| ABOUT THIS EXERCISE |
In the listing below, find the line holding "July 2014 (12, 1797)" and the line holding "Reference (13, 1181)". Write out those two lines and all lines between, exactly, and nothing more.

| DATA UNDER STUDY |
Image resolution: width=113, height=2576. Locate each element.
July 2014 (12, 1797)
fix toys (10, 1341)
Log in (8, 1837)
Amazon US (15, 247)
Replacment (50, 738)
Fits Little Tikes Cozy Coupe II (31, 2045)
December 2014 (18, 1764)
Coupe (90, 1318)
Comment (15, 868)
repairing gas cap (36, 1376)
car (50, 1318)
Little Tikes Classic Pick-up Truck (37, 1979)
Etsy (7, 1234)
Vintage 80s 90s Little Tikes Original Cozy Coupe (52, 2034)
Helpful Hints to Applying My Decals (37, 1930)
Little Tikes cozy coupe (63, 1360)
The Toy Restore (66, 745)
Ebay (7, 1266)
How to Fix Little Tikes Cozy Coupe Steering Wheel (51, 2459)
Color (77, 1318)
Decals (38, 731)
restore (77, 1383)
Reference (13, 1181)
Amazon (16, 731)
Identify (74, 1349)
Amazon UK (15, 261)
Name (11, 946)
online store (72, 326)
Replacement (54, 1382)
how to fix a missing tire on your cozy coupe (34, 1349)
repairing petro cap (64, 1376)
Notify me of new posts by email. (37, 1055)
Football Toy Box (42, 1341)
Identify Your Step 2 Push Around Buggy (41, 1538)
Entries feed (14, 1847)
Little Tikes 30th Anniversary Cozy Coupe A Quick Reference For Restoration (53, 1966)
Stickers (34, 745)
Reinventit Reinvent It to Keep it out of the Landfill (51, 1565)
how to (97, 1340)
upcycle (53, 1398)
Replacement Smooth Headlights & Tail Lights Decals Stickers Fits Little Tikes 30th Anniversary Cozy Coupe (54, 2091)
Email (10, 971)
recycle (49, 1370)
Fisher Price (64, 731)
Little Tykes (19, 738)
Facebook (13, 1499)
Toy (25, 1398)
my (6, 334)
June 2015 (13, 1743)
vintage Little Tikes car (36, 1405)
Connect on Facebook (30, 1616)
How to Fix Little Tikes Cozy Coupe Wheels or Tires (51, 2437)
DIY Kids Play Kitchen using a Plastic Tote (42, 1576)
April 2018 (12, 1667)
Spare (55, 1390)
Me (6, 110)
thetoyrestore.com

| OUTPUT OF THE TASK |
July 2014 (12, 1797)
fix toys (10, 1341)
Log in (8, 1837)
Amazon US (15, 247)
Replacment (50, 738)
Fits Little Tikes Cozy Coupe II (31, 2045)
December 2014 (18, 1764)
Coupe (90, 1318)
Comment (15, 868)
repairing gas cap (36, 1376)
car (50, 1318)
Little Tikes Classic Pick-up Truck (37, 1979)
Etsy (7, 1234)
Vintage 80s 90s Little Tikes Original Cozy Coupe (52, 2034)
Helpful Hints to Applying My Decals (37, 1930)
Little Tikes cozy coupe (63, 1360)
The Toy Restore (66, 745)
Ebay (7, 1266)
How to Fix Little Tikes Cozy Coupe Steering Wheel (51, 2459)
Color (77, 1318)
Decals (38, 731)
restore (77, 1383)
Reference (13, 1181)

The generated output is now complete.